Tuesday, January 24, 2012

Dark Days of Winter Week 9: Chili

{Dark Days One Pot Meal Challenge}

This week we had a challenge within a challenge--to make a one-pot meal with local ingredients.  I love soups or any meal that can be made in a slow cooker, and we've hit the part of winter where all I want is a hot bowl of soup anyway, so the timing was right for this.

Chili :
( servings)
- 1 pound ground beef (grass fed from Lamb's Quarter farm, a local, family run farm)
- 1 can black beans (an exception I listed in my original post; I wanted to reserve the right to use beans and legumes in my Challenge meals. Plus without beans this would just be meat soup)
- 1 large tomato (organic, local, and hydroponically grown)
- 1 cup bell peppers (harvested from my garden and frozen last summer)
- 1 large onion ( farmers' market)
- 2 cloves garlic (farmers' market)
- 2 cups of water
- 2 teaspoons of flour (exception to the local rules, and used to thicken the soup because we excluded cans of tomato sauce for the Challenge)
- Spices and seasonings to taste (cumin, chili powder, salt, pepper--all exceptions under the Challenge rules)

A hot, spicy bowl of chili is a good antidote to a cold winter night. Husband made this batch for the Dark Days One Pot Challenge, and he is the chili master. I'm not just saying that because I have to. ;)  (Seriously, he makes really good chili).  Because this was our local meal of the week, we left out the sour cream and cornbread that would normally accompany a bowl of chili, but it was good nonetheless. Actually sometimes I put a little guacamole on top of my chili to curb the heat. I can't handle spicy food.
Although I mentioned missing the guacamole, sour cream, and cornbread, I really don't mind not having them. This Challenge has certainly made me appreciate the foods that I often have to leave out when making my meals. It has also made me appreciate the fact that I have access to many ranchers and farms who produce grass-fed beef or pasture-raised chicken. The DC area has many farmers' markets and CSAs, and I've been finding many more local food resources than I thought, especially winter vegetables. I feel very fortunate, especially because my little kitchen garden doesn't produce enough veggies to get me through the winter.
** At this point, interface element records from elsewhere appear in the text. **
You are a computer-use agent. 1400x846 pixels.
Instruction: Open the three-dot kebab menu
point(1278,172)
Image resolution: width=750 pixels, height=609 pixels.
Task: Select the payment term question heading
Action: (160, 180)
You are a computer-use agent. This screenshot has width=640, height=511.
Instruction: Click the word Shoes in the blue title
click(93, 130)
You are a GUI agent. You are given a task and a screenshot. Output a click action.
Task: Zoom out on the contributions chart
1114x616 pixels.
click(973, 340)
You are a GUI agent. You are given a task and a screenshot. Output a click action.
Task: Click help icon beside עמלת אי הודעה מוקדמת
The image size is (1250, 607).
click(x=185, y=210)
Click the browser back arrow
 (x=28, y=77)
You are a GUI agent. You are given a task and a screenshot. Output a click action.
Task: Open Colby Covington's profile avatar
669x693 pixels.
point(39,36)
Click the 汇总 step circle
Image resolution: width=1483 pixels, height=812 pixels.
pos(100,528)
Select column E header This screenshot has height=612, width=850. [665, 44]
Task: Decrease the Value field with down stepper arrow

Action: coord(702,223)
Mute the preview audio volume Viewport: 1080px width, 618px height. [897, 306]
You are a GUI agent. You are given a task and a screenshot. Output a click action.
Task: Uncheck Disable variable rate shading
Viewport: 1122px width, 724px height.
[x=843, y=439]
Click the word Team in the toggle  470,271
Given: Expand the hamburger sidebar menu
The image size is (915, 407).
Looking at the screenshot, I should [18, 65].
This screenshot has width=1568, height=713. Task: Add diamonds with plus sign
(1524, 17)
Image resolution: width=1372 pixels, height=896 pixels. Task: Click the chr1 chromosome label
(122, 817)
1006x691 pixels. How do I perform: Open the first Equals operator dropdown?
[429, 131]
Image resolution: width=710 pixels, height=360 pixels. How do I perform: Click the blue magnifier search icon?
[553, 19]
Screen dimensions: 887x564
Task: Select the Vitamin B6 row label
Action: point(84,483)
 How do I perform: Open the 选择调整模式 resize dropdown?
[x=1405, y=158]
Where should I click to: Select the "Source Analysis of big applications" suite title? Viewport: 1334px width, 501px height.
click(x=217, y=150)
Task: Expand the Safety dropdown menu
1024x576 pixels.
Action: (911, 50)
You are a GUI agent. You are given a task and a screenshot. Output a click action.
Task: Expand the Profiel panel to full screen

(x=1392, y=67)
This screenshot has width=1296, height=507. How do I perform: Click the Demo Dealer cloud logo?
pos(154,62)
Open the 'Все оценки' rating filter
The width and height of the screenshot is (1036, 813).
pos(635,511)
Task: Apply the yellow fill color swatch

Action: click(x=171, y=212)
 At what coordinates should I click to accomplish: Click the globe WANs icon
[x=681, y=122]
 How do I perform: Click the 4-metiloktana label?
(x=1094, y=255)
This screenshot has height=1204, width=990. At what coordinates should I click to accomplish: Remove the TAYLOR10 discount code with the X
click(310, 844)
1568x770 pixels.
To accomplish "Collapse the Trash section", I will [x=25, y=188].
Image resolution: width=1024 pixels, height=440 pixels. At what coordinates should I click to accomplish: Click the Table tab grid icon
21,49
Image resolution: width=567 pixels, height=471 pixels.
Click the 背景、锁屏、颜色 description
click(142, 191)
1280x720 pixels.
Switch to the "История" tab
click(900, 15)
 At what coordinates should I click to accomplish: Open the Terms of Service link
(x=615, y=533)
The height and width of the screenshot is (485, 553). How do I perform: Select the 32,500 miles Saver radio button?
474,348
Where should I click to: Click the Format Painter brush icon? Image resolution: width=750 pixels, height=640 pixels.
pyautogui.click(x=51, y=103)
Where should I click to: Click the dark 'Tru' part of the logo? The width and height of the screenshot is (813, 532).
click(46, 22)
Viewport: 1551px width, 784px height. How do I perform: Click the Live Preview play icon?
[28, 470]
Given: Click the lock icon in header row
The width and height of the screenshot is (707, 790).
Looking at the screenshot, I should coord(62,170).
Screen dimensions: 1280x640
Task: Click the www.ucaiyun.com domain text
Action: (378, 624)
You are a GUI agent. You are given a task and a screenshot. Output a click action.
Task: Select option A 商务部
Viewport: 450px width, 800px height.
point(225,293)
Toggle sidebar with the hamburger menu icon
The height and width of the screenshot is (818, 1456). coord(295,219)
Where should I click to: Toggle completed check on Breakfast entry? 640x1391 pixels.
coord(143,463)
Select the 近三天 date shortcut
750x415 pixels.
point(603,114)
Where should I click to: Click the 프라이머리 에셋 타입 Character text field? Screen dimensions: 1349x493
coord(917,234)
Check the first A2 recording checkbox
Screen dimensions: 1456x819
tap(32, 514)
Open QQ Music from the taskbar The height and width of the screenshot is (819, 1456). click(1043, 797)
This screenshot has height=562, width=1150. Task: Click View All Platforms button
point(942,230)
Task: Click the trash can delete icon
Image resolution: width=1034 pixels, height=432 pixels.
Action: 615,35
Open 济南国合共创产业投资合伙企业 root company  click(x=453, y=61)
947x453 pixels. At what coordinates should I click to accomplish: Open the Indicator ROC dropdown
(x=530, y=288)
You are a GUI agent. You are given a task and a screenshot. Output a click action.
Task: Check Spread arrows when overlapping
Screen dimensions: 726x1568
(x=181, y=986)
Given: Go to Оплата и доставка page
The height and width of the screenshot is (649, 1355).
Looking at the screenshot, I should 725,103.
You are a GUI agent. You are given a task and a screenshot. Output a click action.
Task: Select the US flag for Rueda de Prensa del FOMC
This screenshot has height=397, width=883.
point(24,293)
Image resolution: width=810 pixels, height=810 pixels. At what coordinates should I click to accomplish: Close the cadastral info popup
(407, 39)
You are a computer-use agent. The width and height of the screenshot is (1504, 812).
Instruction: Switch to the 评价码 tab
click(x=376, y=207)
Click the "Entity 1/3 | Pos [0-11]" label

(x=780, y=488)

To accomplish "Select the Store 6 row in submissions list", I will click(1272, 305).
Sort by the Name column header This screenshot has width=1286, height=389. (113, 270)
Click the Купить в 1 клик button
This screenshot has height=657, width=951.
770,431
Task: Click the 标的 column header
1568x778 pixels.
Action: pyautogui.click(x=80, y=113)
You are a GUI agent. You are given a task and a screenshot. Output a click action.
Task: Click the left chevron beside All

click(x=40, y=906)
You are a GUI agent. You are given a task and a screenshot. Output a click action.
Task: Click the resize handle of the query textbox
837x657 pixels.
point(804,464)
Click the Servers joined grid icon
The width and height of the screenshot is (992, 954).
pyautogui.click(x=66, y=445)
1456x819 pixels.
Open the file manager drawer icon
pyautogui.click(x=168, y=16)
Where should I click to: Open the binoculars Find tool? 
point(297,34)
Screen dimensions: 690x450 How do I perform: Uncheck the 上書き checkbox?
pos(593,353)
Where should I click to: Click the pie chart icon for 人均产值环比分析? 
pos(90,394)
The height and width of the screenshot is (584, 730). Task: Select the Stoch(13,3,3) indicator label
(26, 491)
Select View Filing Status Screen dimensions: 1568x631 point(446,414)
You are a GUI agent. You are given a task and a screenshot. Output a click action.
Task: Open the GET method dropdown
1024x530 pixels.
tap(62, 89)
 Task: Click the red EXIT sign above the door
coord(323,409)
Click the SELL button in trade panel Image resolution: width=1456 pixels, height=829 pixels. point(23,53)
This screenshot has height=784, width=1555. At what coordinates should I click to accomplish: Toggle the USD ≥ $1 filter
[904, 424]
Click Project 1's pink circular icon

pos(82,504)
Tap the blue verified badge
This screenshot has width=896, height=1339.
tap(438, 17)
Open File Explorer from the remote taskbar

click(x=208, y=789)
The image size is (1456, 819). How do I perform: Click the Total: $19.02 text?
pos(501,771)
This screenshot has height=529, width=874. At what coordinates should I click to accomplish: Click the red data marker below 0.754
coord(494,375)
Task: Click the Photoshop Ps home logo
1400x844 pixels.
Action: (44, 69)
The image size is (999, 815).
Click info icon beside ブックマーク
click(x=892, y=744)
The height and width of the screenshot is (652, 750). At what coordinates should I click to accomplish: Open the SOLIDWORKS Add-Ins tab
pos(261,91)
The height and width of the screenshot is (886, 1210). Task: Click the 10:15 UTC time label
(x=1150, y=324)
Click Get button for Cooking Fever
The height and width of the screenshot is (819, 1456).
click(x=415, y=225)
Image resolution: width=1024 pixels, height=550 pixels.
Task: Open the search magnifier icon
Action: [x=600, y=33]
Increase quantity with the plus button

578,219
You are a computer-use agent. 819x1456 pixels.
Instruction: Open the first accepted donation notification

 I also noted above that we left out cans of tomato sauce. I've never canned or preserved anything before, so I didn't have homemade home-grown sauce on hand. I wonder if I could learn to can? This may be a project for the coming summer.


  1. Looks good! I love chili! I put home-canned hot sauce in mine. You should learn to can. I tried it for the first time last year, and I've LOVED having all that 'fresh' stuff to eat this winter!

  2. looks pretty good. We too have the slow cooker on the bubble right now.

  3. Another slow cooker fan. Aren't they great?

  4. I totally encourage you to bust out the canning equipment. Maybe there should be a Light Days of Summer Challenge where we all can and preserve what we can find locally and then eat it during the next Dark Days! If you can make a chili that looks this good, I promise you that canning will be easy-peasy!